Vav-Dependent and Vav-Independent Phosphatidylinositol 3-Kinase Activation in Murine B Cells Determined by the Nature of the Stimulus

Abstract

We show in this study that B cell activation following high avidity ligation of IgM or coligation of membrane Ig with CD19 elicits similar levels of Ca2+ flux using different mechanisms. Each form of activation requires the function of Vav and PI3K. However, Vav regulates Ca2+ flux independently of PI3K following anti-IgM cross-linking. By contrast, Vav function is essential for PI3K activation following membrane Ig (mIg)/CD19 coligation.
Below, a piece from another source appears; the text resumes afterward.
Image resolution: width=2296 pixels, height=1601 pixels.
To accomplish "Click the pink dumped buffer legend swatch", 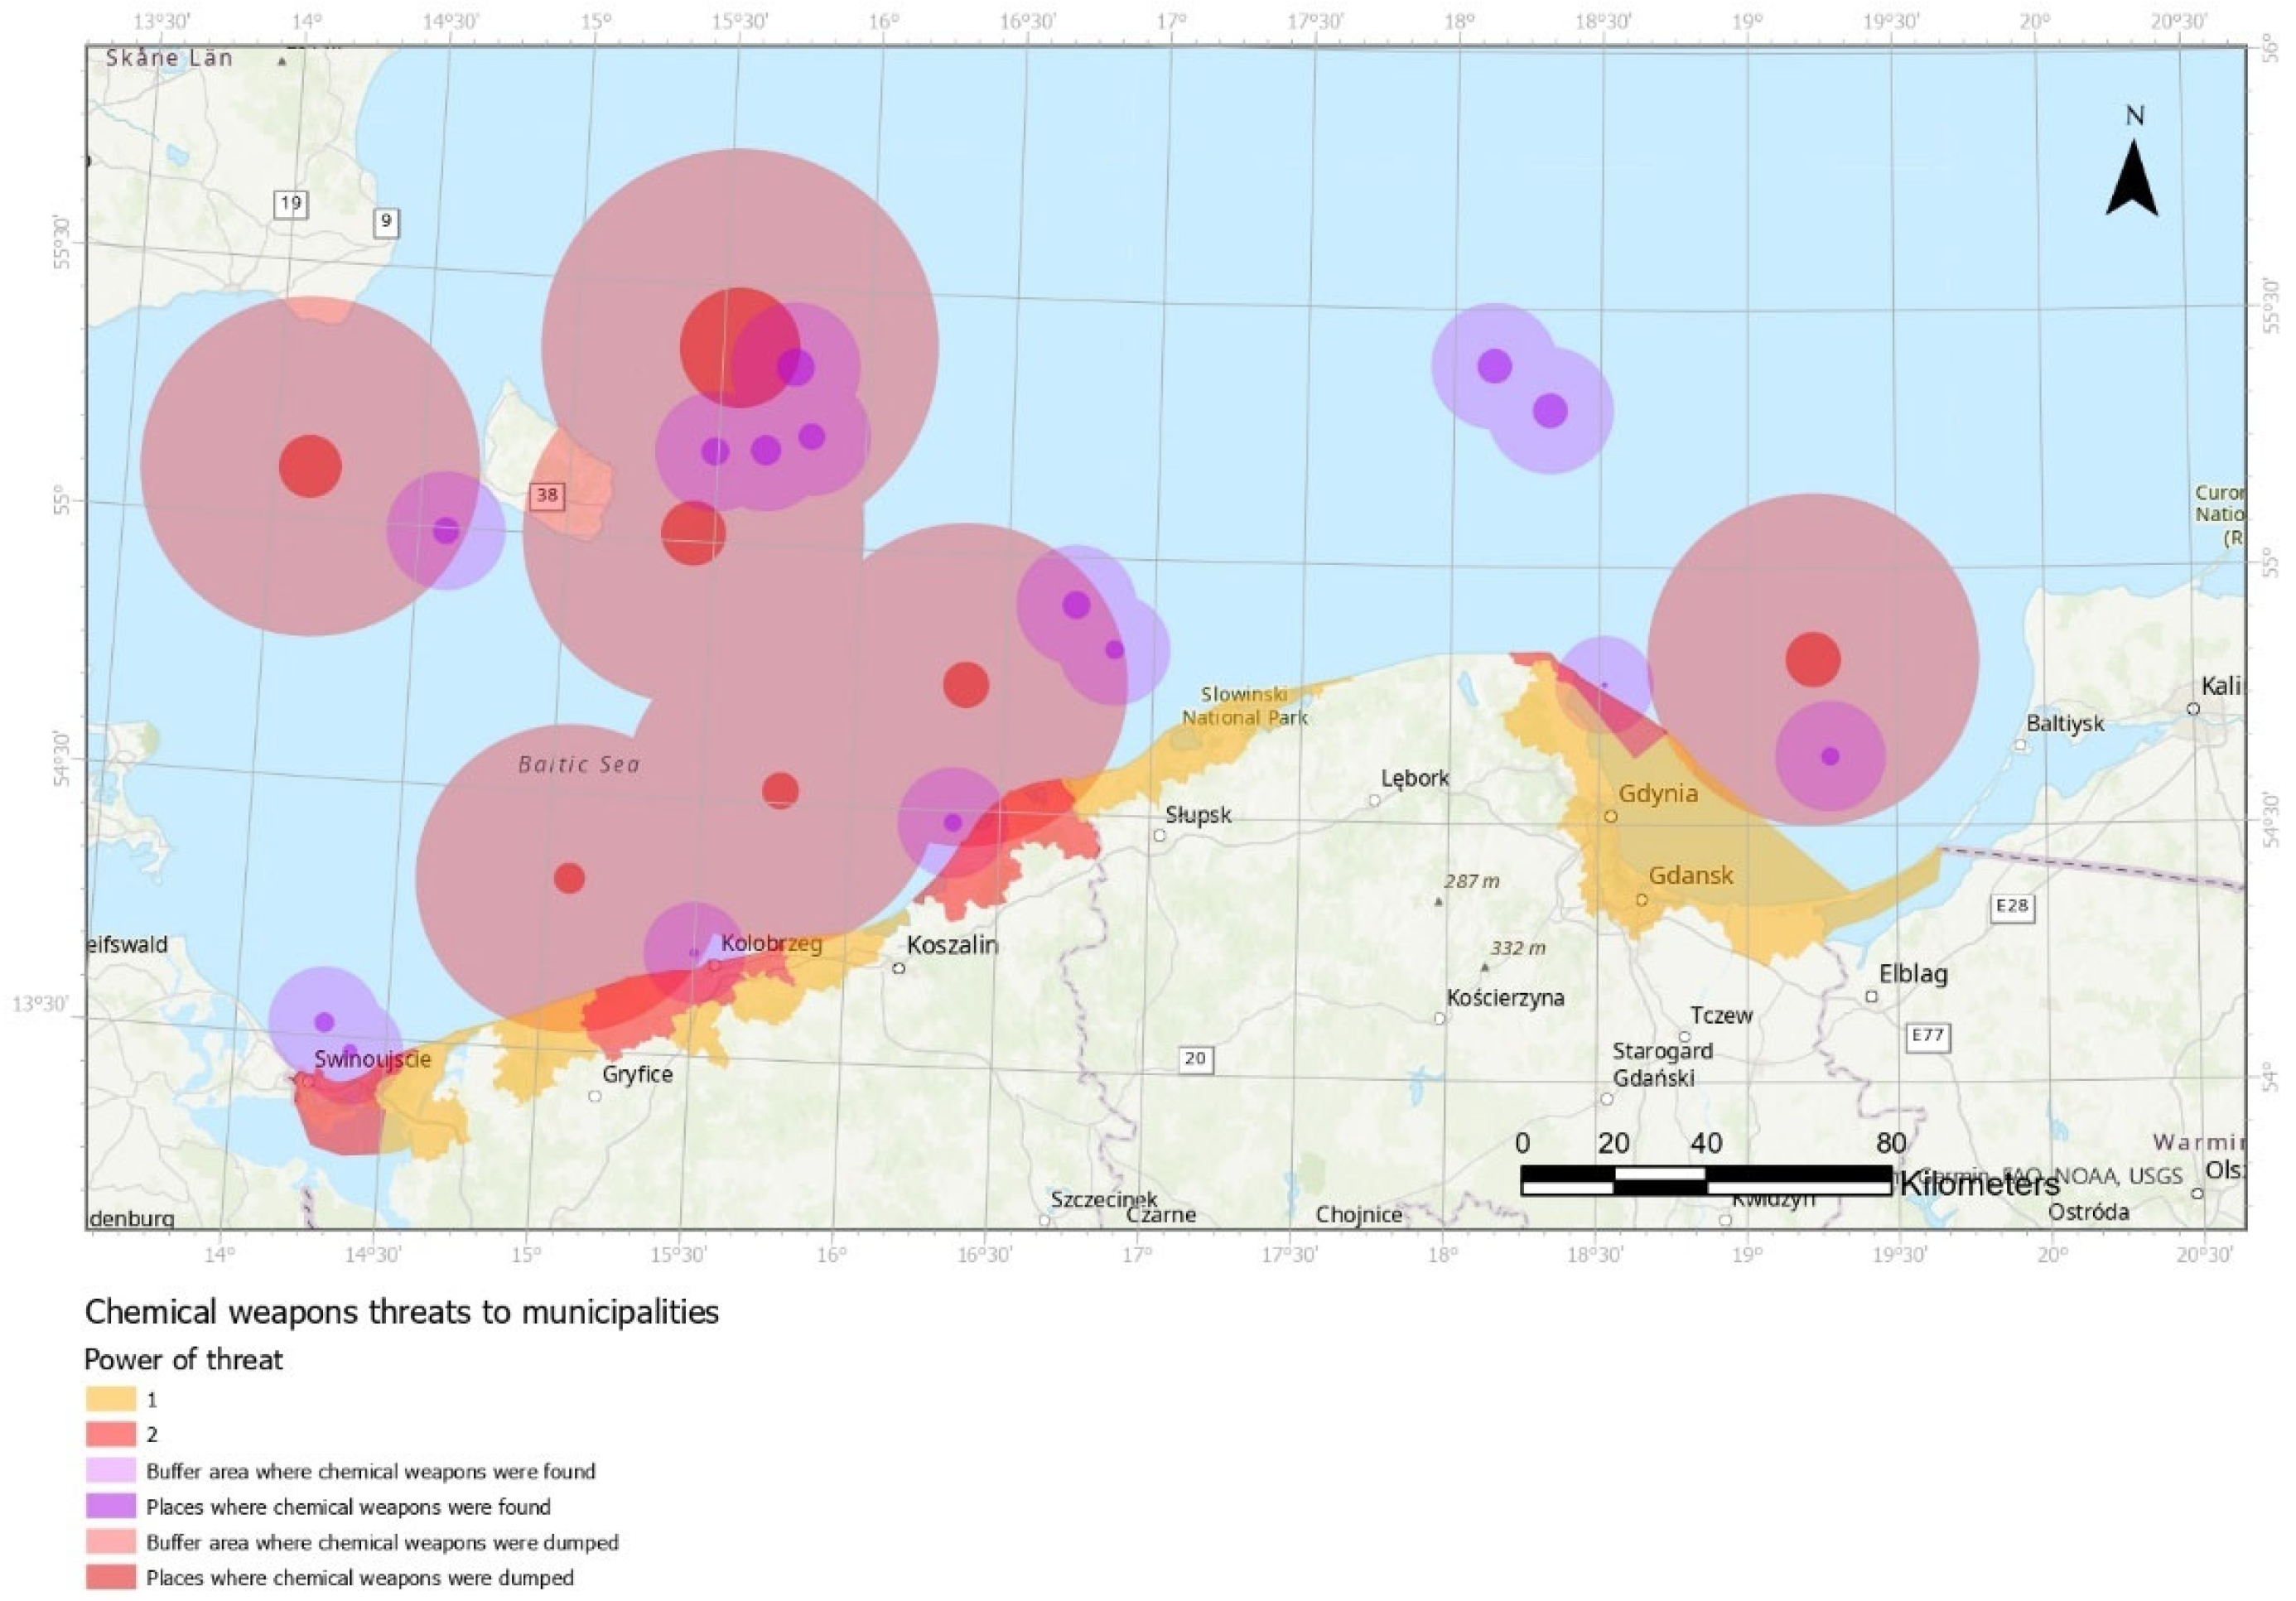I will pyautogui.click(x=110, y=1542).
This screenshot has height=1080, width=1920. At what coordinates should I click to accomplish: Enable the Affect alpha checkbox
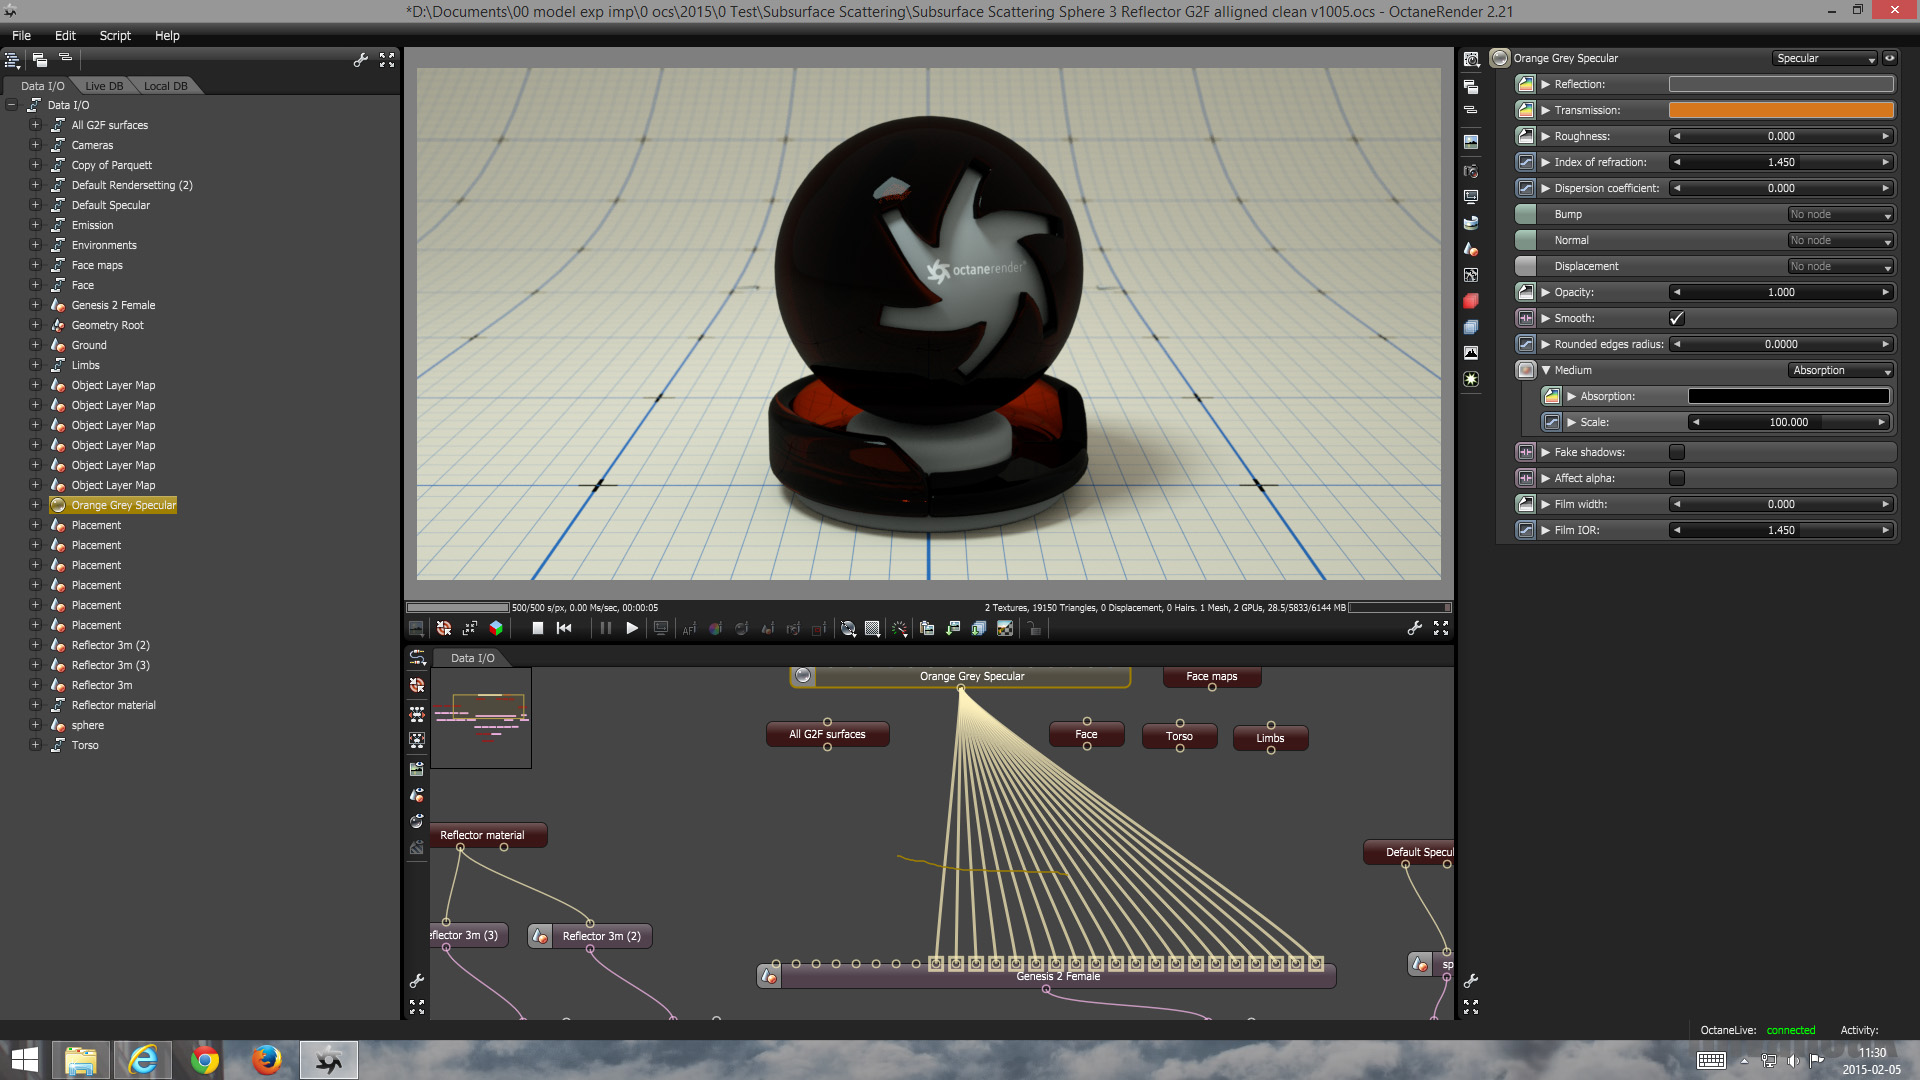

Inhibition of PI3K revealed anti-IgM-stimulated Ca2+ flux has a PI3K-independent component, while Ca2+ flux following mIg/CD19 coligation is totally PI3K dependent. The p85α and p110δ subunits of PI3K both participate in anti-IgM and mIg/CD19 coligation-induced Ca2+ flux, although the defects are not as severe as observed after pharmacological inhibition. This may reflect the recruitment of additional PI3K subunits, as we found that p110α becomes associated with CD19 upon B cell activation. These data show that the nature of the Ag encountered by B cells determines the contribution of Vav proteins to PI3K activation. Our results indicate that the strong signals delivered by multivalent cross-linking agents activate B cells in a qualitatively different manner from those triggered by coreceptor recruitment.